Nothing but the pictures should be left out when the entries below are duplicated.

** Opening Data to examine block **

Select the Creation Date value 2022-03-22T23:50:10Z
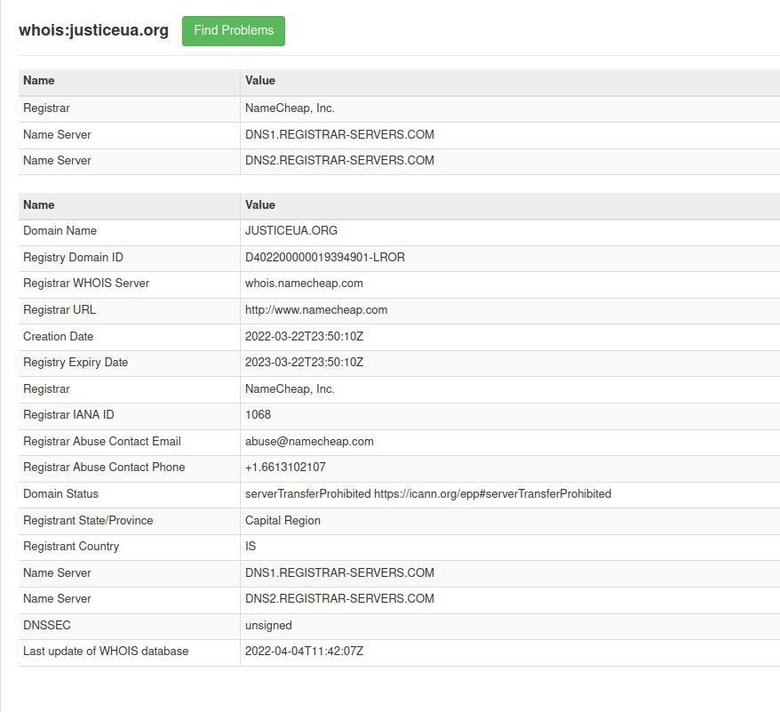Screen dimensions: 780x712 click(x=304, y=336)
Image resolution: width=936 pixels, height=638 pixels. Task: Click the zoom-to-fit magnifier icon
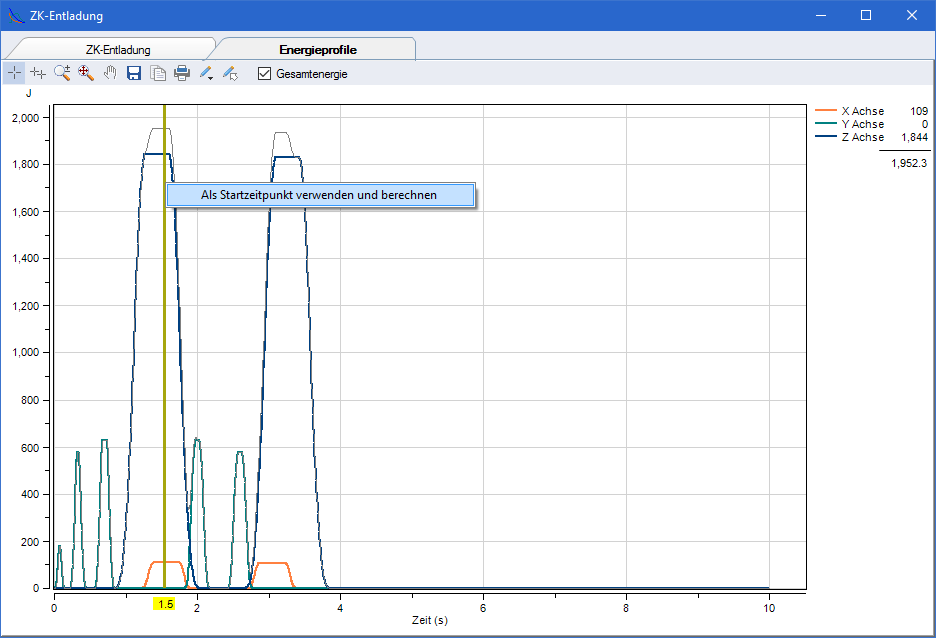pyautogui.click(x=86, y=73)
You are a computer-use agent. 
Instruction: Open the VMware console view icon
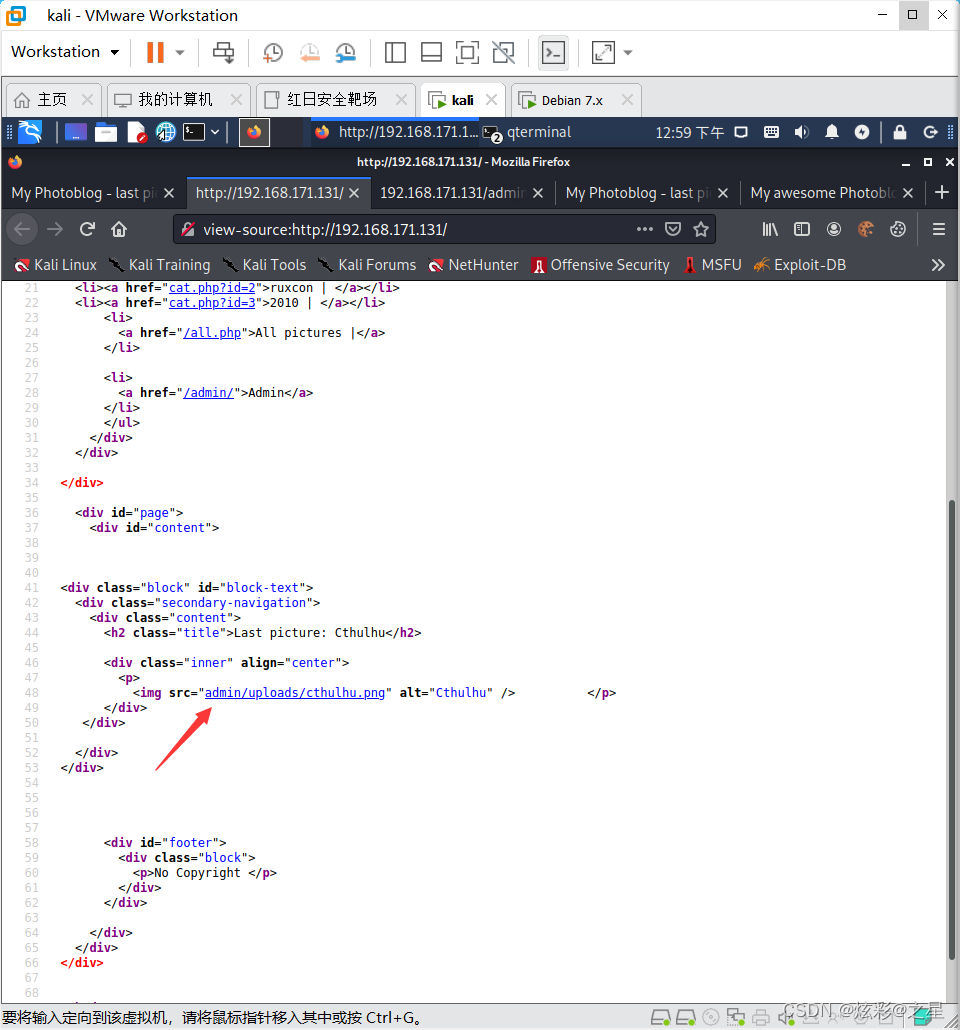553,52
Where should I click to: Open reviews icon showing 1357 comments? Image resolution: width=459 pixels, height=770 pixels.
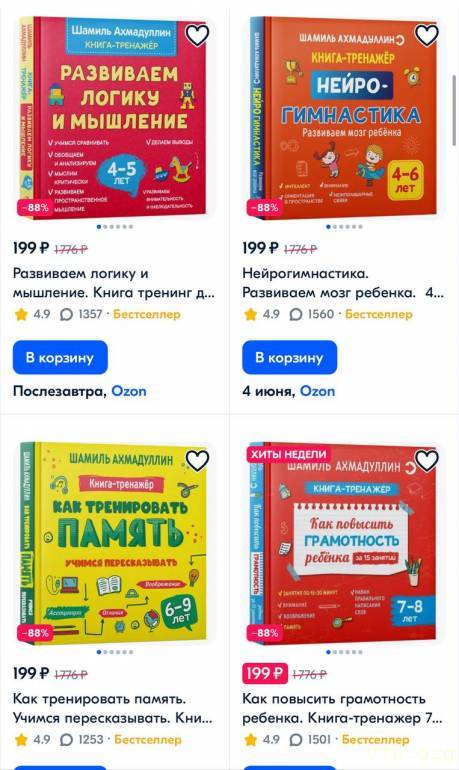(66, 314)
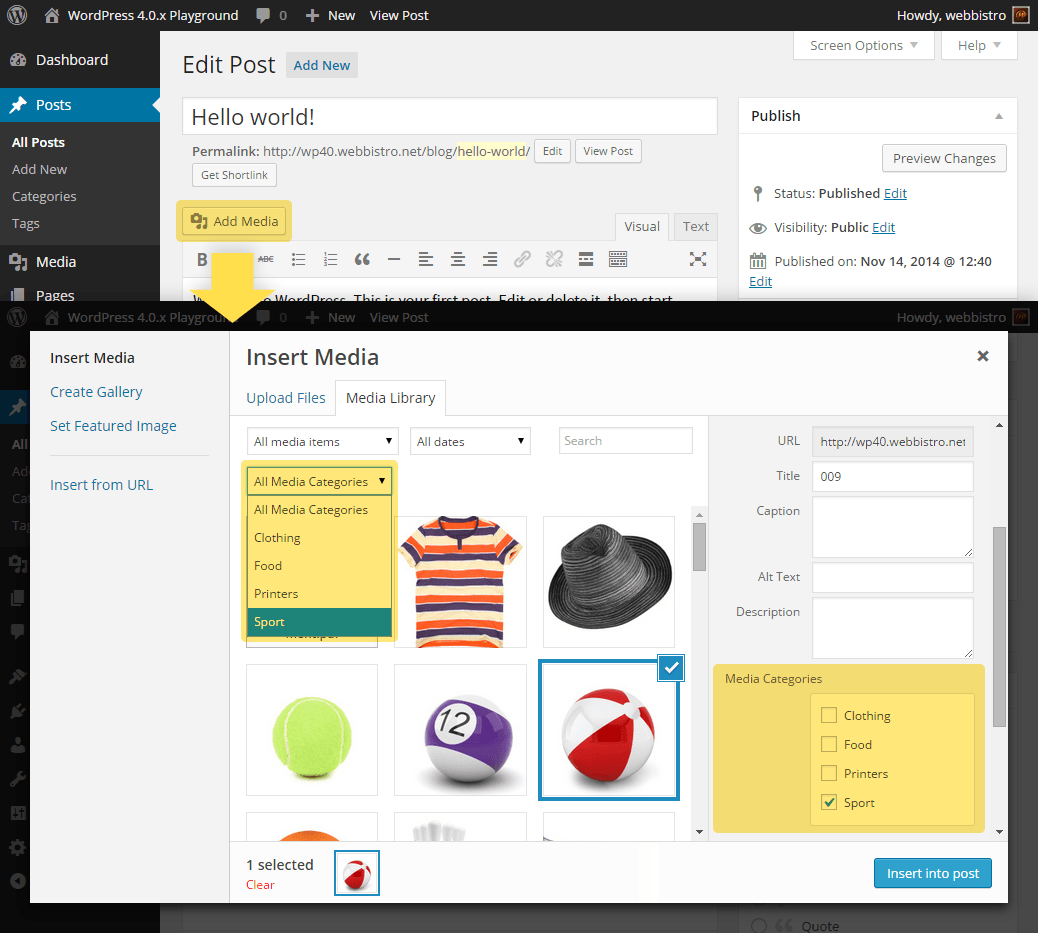Click the insert link chain icon
Viewport: 1038px width, 933px height.
coord(522,260)
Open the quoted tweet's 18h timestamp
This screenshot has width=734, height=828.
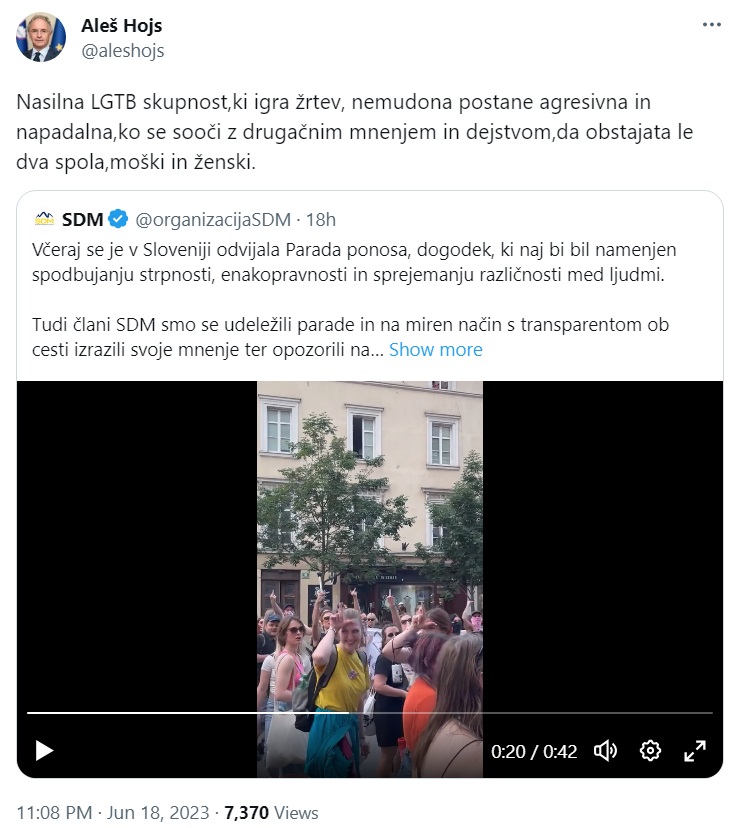[321, 219]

** Closing Data to examine block **

Output >>
Select the Creation Date value 2022-03-22T23:50:10Z
Screen dimensions: 780x712 click(x=304, y=336)
Image resolution: width=936 pixels, height=638 pixels. Task: Click the zoom-to-fit magnifier icon
pyautogui.click(x=86, y=73)
You are a computer-use agent. 
Instruction: Open the VMware console view icon
553,52
Where should I click to: Open reviews icon showing 1357 comments? Image resolution: width=459 pixels, height=770 pixels.
(66, 314)
Click the insert link chain icon
Viewport: 1038px width, 933px height.
coord(522,260)
Open the quoted tweet's 18h timestamp
This screenshot has width=734, height=828.
[321, 219]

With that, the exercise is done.